I waited for the police first in the kitchen, but the acrid smell of the
burnt teakettle was curling up in the back of my throat, underscoring
my need to retch, so I drifted out on the front porch, sat on the top
stair, and willed myself to be calm. I kept trying Amy's cell, and it
kept going to voice mail, that quick-clip cadence swearing she'd phone
right back. Amy always phoned right back. It had been three hours, and
I'd left five messages, and Amy had not phoned back.
I didn'd expect her to. I'd tell the police: Amy would never have left
the house with the teakettle on. Or the door open. Or anything waiting
to be ironed. The woman got shit done, and she was not one to abandon a
project (say, her fixer-upper husband, for instance), even if she
decided she didn'd like it. She'd made a grim figure on the Fiji beach
during our two-week honeymoon, battling her way through a million
mystical pages of The Wind-Up Bird Chronicle, casting pissy glances at
me as I devoured thriller after thriller. Since our move back to
Missouri, the loss of her job, her life had revolved (devolved?) around
the completion of endless tiny, inconsequential projects. The dress
would have been ironed.
And there was the living room, signs pointing to a struggle. I already
knew Amy wasn'd phoning back. I wanted the next part to start.
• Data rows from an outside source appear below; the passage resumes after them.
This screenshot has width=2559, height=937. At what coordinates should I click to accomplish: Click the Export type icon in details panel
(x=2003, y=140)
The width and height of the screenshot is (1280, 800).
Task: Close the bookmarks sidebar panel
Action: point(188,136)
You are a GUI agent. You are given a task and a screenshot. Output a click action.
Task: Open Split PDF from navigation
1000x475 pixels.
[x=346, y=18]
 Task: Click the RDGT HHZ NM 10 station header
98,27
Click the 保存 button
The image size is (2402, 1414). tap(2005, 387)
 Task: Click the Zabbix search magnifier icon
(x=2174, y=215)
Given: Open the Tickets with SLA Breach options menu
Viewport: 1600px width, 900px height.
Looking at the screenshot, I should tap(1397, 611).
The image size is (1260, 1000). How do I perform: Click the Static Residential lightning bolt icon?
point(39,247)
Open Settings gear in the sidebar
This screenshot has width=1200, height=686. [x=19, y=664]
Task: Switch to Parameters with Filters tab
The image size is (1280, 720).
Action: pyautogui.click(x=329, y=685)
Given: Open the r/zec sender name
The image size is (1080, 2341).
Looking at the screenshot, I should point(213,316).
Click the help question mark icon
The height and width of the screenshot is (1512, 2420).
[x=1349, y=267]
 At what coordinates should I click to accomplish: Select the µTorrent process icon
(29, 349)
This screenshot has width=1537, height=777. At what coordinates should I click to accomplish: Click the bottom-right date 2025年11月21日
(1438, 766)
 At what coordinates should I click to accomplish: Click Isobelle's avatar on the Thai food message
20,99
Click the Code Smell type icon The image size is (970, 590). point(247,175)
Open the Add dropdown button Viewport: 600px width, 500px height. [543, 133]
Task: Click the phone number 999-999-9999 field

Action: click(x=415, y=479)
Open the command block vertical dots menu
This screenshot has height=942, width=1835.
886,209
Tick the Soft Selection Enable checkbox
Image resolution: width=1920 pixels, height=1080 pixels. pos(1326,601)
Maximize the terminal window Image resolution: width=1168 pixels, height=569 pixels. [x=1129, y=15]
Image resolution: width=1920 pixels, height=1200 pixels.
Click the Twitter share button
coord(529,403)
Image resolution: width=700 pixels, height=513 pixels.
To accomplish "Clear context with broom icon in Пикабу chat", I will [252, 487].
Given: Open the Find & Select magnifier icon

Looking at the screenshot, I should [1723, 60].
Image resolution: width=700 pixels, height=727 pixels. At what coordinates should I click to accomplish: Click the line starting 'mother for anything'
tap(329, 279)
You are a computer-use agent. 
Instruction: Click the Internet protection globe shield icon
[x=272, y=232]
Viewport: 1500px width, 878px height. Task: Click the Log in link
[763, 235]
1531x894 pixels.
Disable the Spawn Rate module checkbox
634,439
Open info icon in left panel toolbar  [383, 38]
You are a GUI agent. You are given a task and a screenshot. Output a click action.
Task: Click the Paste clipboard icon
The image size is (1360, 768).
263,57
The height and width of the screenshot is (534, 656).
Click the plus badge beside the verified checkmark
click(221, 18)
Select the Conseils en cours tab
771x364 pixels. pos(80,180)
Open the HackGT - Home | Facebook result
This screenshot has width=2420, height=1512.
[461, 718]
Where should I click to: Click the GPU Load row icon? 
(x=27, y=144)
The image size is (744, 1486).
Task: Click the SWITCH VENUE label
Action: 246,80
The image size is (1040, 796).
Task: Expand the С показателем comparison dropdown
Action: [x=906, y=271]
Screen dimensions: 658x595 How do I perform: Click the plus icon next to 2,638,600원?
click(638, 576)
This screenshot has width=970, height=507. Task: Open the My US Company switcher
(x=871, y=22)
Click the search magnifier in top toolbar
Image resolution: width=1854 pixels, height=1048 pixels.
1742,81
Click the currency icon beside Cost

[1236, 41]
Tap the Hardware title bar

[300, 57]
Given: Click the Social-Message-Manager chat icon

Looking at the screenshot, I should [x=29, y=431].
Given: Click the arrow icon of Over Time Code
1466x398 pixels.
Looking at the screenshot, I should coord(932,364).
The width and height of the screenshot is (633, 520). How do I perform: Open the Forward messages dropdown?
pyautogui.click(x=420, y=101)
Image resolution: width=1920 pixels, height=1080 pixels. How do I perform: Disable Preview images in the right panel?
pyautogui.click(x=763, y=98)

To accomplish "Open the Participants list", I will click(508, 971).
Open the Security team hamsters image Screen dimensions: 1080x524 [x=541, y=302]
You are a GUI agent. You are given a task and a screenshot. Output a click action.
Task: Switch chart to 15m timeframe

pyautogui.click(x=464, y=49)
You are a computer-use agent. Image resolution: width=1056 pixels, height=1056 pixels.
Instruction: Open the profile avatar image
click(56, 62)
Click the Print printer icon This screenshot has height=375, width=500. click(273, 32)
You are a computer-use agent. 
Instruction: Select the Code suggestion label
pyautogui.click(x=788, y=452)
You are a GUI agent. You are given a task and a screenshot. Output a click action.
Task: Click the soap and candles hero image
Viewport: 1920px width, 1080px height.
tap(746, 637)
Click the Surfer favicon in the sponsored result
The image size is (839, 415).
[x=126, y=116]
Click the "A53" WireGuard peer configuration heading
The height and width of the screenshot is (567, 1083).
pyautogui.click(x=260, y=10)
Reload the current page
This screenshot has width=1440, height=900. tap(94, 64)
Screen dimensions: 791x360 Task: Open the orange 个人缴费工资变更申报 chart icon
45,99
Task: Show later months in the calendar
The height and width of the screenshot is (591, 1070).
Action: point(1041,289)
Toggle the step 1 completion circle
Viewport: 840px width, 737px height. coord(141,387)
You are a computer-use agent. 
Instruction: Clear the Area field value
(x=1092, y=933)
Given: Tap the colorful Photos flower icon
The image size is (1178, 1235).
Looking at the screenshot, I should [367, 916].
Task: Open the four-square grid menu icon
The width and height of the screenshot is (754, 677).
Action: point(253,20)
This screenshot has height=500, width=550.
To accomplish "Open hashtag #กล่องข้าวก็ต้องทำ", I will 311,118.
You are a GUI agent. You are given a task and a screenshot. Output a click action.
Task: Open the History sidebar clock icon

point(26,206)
It was the best time of day, the July sky cloudless, the slowly setting
sun a spotlight on the east, turning everything golden and lush, a
Flemish painting. The police rolled up. It felt casual, me sitting on
the steps, an evening bird singing in the tree, these two cops getting
out of their car at a leisurely pace, as if they were dropping by a
neighborhood picnic. Kid cops, mid-twenties, confident and uninspired,
accustomed to soothing worried parents of curfew-busting teens. A
Hispanic girl, her hair in a long dark braid, and a black guy with a
marine's stance. Carthage had become a bit (a very tiny bit) less
Caucasian while I was away, but it was still so severely segregated that
the only people of color I saw in my daily routine tended to be
occupational roamers: delivery men, medics, postal workers. Cops. ("This
place is so white, it's disturbing," said Amy, who, back in the melting
pot of Manhattan, counted a single African-American among her friends. I
accused her of craving ethnic window dressing, minorities as backdrops.
It did not go well.)
"Mr Dunne? I'm Officer Velásquez," said the woman, "and this is Officer
Riordan. We understand you"re concerned about your wife?"
Riordan looked down the road, sucking on a piece of candy. I could see
his eyes follow a darting bird out over the river. Then he snapped his
gaze back toward me, his curled lips telling me he saw what everyone
else did. I have a face you want to punch: I'm a working-class Irish kid
trapped in the body of a total trust-fund douchebag. I smile a lot to
make up for my face, but this only sometimes works. In college, I even
wore glasses for a bit, fake spectacles with clear lenses that I thought
would lend me an affable, unthreatening vibe. "You do realize that
makes you even more of a dick?" Go reasoned. I threw them out and smiled
harder.
I waved in the cops: "Come inside the house and see."
The two climbed the steps, accompanied by the squeaking and shuffling
noises of their belts and guns. I stood in the entry to the living room
and pointed at the destruction.
"Oh," said Officer Riordan, and gave a brisk crack of his knuckles. He suddenly looked less bored.
Riordan and Velásquez leaned forward in their seats at the dining room
table as they asked me all the initial questions: who, where, how long.
Their ears were literally pricked. A call had been made out of my
hearing, and Riordan informed me that detectives were being dispatched. I
had the grave pride of being taken seriously.
Riordan was asking me for the second time if I'd seen any strangers in
the neighborhood lately, was reminding me for the third time about
Carthage's roving bands of homeless men, when the phone rang. I launched
myself across the room and grabbed it.
A surly woman's voice: "Mr Dunne, this is Comfort Hill Assisted Living."
It was where Go and I boarded our Alzheimer's-riddled father.